::: Exercise materials
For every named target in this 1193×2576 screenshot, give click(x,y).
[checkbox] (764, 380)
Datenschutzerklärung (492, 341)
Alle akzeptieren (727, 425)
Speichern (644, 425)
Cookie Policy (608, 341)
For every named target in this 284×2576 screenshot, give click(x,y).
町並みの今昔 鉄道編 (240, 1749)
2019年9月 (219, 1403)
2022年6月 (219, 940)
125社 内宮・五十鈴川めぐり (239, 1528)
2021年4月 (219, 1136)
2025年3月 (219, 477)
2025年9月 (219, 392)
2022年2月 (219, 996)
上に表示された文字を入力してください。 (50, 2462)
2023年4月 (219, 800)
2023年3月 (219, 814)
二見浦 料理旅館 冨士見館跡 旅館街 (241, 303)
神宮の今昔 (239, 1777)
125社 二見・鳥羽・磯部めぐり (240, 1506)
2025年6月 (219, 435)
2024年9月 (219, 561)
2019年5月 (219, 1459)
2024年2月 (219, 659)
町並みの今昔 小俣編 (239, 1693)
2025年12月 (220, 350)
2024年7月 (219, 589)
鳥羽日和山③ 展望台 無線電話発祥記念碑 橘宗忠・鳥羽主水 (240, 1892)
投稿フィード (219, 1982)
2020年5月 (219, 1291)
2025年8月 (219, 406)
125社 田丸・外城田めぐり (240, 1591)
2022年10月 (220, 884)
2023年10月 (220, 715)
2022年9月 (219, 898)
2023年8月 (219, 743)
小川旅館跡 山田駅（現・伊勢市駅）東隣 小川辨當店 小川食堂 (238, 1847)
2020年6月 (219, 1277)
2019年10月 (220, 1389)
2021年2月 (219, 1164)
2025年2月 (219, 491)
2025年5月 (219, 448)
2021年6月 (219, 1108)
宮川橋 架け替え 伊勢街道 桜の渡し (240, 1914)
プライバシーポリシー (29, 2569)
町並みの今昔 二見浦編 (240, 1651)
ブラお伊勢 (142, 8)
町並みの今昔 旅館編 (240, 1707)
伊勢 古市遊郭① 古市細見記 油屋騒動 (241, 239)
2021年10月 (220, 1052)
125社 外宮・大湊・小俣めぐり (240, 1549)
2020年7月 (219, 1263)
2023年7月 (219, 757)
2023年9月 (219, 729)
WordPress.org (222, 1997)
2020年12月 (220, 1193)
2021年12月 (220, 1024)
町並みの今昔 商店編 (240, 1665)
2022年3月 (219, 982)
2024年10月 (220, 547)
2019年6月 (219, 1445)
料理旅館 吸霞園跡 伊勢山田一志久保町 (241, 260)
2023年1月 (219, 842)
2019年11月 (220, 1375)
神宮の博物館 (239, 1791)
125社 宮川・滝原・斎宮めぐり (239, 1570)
::::::
Exercise
Reproduce the records above in full and with exact wording.

Your response
For every named target in this 1193×2576 screenshot, give click(x,y).
[checkbox] (764, 380)
Datenschutzerklärung (492, 341)
Alle akzeptieren (727, 425)
Speichern (644, 425)
Cookie Policy (608, 341)
For every named target in this 284×2576 screenshot, give click(x,y).
町並みの今昔 鉄道編 (240, 1749)
2019年9月 (219, 1403)
2022年6月 (219, 940)
125社 内宮・五十鈴川めぐり (239, 1528)
2021年4月 (219, 1136)
2025年3月 (219, 477)
2025年9月 (219, 392)
2022年2月 (219, 996)
上に表示された文字を入力してください。 (50, 2462)
2023年4月 (219, 800)
2023年3月 (219, 814)
二見浦 料理旅館 冨士見館跡 旅館街 (241, 303)
神宮の今昔 (239, 1777)
125社 二見・鳥羽・磯部めぐり (240, 1506)
2025年6月 (219, 435)
2024年9月 (219, 561)
2019年5月 (219, 1459)
2024年2月 (219, 659)
町並みの今昔 小俣編 (239, 1693)
2025年12月 (220, 350)
2024年7月 (219, 589)
鳥羽日和山③ 展望台 無線電話発祥記念碑 橘宗忠・鳥羽主水 (240, 1892)
投稿フィード (219, 1982)
2020年5月 (219, 1291)
2025年8月 (219, 406)
125社 田丸・外城田めぐり (240, 1591)
2022年10月 (220, 884)
2023年10月 (220, 715)
2022年9月 (219, 898)
2023年8月 (219, 743)
小川旅館跡 山田駅（現・伊勢市駅）東隣 小川辨當店 小川食堂 (238, 1847)
2020年6月 (219, 1277)
2019年10月 (220, 1389)
2021年2月 (219, 1164)
2025年2月 (219, 491)
2025年5月 (219, 448)
2021年6月 (219, 1108)
宮川橋 架け替え 伊勢街道 桜の渡し (240, 1914)
プライバシーポリシー (29, 2569)
町並みの今昔 二見浦編 (240, 1651)
ブラお伊勢 (142, 8)
町並みの今昔 旅館編 (240, 1707)
伊勢 古市遊郭① 古市細見記 油屋騒動 (241, 239)
2021年10月 (220, 1052)
125社 外宮・大湊・小俣めぐり (240, 1549)
2020年7月 (219, 1263)
2023年7月 (219, 757)
2023年9月 (219, 729)
WordPress.org (222, 1997)
2020年12月 (220, 1193)
2021年12月 (220, 1024)
町並みの今昔 商店編 (240, 1665)
2022年3月 (219, 982)
2024年10月 (220, 547)
2019年6月 (219, 1445)
料理旅館 吸霞園跡 伊勢山田一志久保町 (241, 260)
2023年1月 (219, 842)
2019年11月 (220, 1375)
神宮の博物館 (239, 1791)
125社 宮川・滝原・斎宮めぐり (239, 1570)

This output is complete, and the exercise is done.